» Instructions for the task
Please give the number of lines in the material below that contain "agent", and provide nothing besides that number.
The records: Begin
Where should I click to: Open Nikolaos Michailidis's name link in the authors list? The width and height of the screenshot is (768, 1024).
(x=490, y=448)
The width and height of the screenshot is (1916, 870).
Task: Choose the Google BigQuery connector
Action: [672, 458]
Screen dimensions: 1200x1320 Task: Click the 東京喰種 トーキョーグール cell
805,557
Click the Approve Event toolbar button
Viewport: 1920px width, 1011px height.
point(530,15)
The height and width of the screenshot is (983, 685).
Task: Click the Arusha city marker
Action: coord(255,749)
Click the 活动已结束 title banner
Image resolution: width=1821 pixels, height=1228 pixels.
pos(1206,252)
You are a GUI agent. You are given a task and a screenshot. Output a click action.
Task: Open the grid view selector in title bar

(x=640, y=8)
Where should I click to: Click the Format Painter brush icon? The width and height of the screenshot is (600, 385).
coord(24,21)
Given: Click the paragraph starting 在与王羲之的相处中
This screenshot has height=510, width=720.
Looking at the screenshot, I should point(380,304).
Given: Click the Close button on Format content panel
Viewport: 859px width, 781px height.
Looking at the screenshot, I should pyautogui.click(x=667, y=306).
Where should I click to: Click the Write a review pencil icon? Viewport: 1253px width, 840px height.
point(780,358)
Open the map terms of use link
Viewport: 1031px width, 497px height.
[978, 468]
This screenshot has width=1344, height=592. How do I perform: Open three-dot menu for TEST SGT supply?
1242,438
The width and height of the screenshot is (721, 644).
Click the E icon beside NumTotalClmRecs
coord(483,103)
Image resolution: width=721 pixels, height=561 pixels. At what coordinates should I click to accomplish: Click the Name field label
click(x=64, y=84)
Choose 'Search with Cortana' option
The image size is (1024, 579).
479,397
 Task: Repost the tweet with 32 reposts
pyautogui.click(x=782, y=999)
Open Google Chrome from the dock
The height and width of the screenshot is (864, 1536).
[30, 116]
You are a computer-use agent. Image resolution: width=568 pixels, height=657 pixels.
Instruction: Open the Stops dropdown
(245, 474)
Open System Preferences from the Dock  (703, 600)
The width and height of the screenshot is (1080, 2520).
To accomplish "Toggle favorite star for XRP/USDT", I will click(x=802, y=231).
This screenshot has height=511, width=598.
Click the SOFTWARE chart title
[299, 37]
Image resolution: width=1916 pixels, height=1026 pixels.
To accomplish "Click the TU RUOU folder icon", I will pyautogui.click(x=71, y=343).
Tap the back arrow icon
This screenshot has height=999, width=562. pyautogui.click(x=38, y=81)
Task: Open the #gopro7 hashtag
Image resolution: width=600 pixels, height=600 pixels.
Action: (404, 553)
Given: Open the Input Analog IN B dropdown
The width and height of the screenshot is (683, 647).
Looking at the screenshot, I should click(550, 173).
The records: End
» Reply to the task
2